------ 読解用の抜粋 ------
常時SSL対応を通してWebサイトを取り巻く世の中の流れを扱うと言いましても、Webサイト運営者であれば十分にご存知の内容か、または既に対応済かもしれません。時勢に遅れているかもしれませんが自ら経験して得た知識をコラム記事にします。

但し、ハウツー情報を扱った内容ではありません。具体的な情報になるほど環境によって様々となりますので、今回は「常時SSLとはどういうことか?どうして対応を急ぐ必要があるのか?」といった概要的な内容を扱います。

まず「常時SSL」について振り返ってみましょう。常時SSLとは、Webサイトの全てのページをHTTPS[1]化するセキュリティ手法です。HTTPS化するとWebサイトは「https://」で始まるURLに変わります。

従来のインターネット(狭義では WWW: World Wide Web)の通信においては、HTML等のコンテンツをWebブラウザとWebサーバーの間で送受信する為の通信プロトコルとしてHTTP(Hypertext Transfer Protocol)を用いてきました。HTTPSはSSL/TLS[2]プロトコルによって提供されるセキュアな接続の上でHTTP通信を行うこと指します。

常時SSL対応を行う目的は、Webサイト全体の通信をSSL/TLSで暗号化することで第三者による通信内容の盗聴や改ざんを防ぎ、また通信相手(接続するWebサーバー)の「なりすまし」といった行為を防ぎます。

従来のSSL対応は個人情報を含むページ(パスワードやカード番号を入力するフォーム等)に限られていましたが、常時SSL対応により全てのページが暗号化されることで、より安全になるとされています。例えば公共のWi-Fi環境では、自宅や会社やスマホでの通信よりも簡単に内容を傍受されてしまうので、通信の暗号化はより重要になります。

SSLで保護されたインターネット通信のイメージ
『SSLで保護されたインターネット通信のイメージ』

それではWebサイトをSSL対応してHTTPS化するには、どのようなことが必要になるのでしょうか。大きくは3点が挙げられます。

  • SSL/TLSサーバー証明書の準備(購入)
  • SSL/TLSサーバー証明書をWebサーバーにインストール
  • Webサイトコンテンツ(ソースコード)の変更

それぞれ具体的には環境によって異なるので、今回の記事では踏み込みません。ただ、少しだけ補足しますと、SSL/TLSサーバー証明書には種類があり、価格や信頼度等の違いがあるのでWebサイトの用途に合わせた選定が必要になります。またソースコードの変更については「https」用のパス情報に置き換える等が想定されます。

このように、セキュリティ対策の観点から常時SSL対応の重要性が高まっていることは確かです。とは言え、世の中が「早急な常時SSL対応」の流れにあり、特に今年に入ってからは「喫緊の課題」のように扱われ、Webサイト運営者が常時SSL対応に踏み切る動機はセキュリティ対策よりも別の理由が大きいと考えられます。

Googleが「常時SSL」の推奨を公式発表しているように、ブラウザベンダーによる後押しが背景にあります。具体的にはWebブラウザの仕様変更です。
------
**課題の目的:**
常時SSLに関する文章によると、従来のSSL対応はどのようなページに限られていましたか。 データは別の出典から取ったものです。
------ データ抜粋 ------
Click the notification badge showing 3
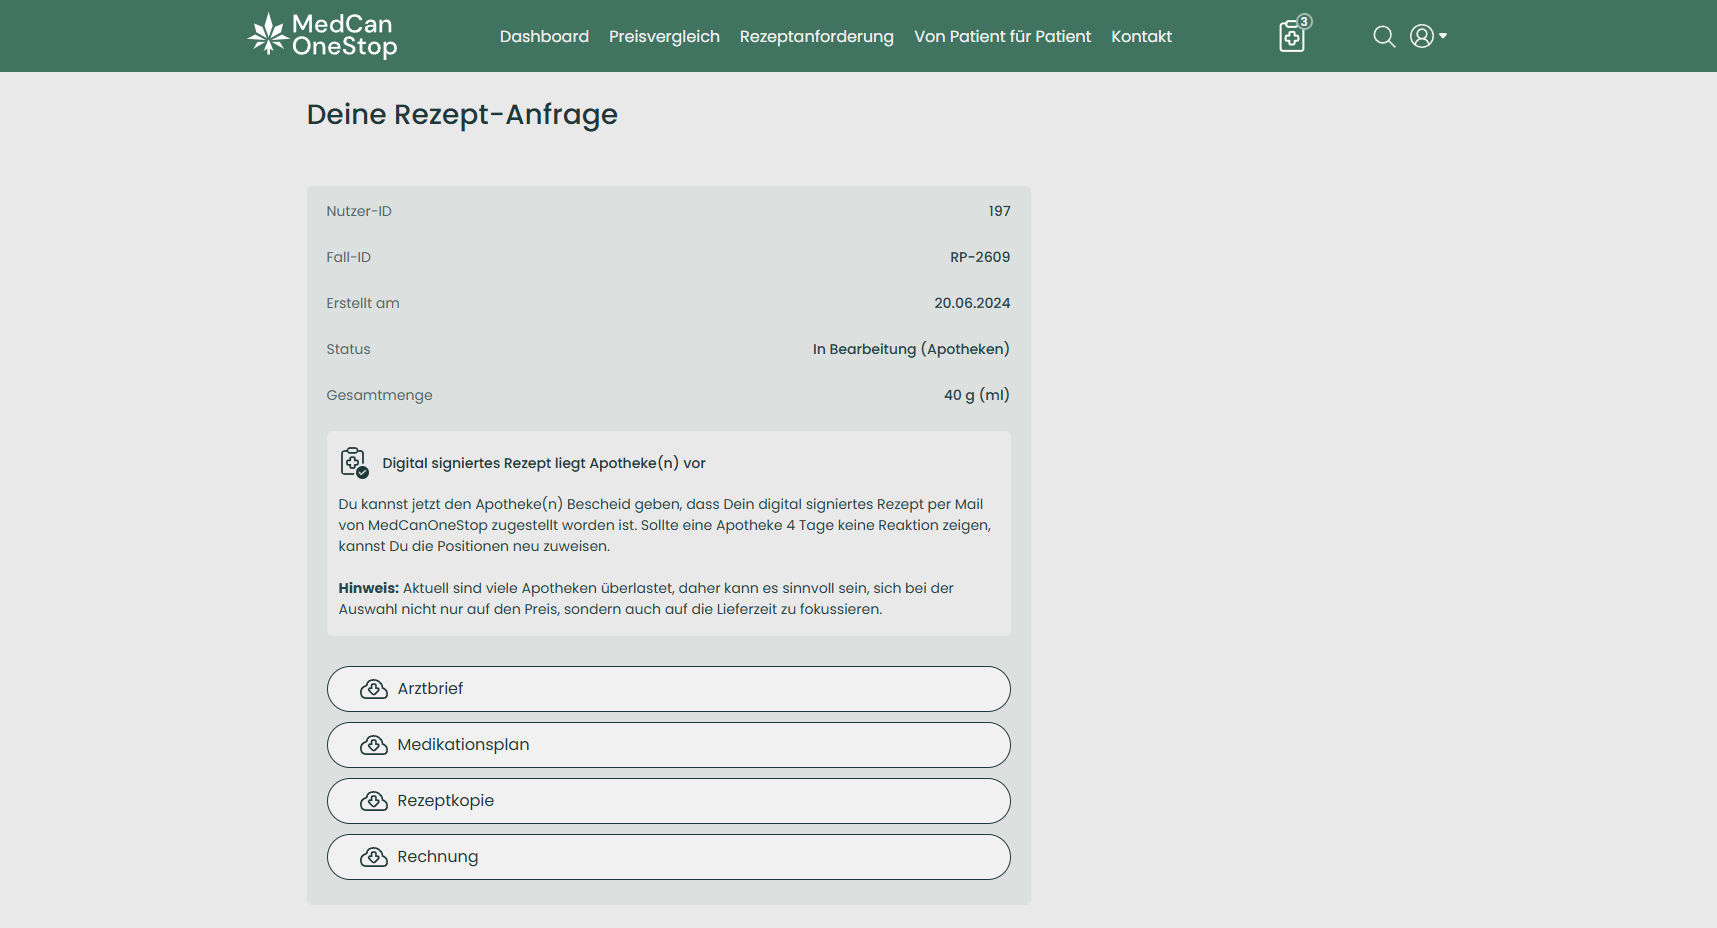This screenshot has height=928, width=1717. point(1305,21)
------
------ データ抜粋 ------
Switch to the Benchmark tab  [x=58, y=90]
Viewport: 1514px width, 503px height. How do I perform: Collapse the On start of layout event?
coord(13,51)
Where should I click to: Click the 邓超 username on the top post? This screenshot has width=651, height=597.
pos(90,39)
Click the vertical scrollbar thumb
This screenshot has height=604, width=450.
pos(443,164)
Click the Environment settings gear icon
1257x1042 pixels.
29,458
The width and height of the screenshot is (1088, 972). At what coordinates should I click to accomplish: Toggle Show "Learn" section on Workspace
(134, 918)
------
**解答:**
個人情報を含むページ(パスワードやカード番号を入力するフォーム等)に限られていました。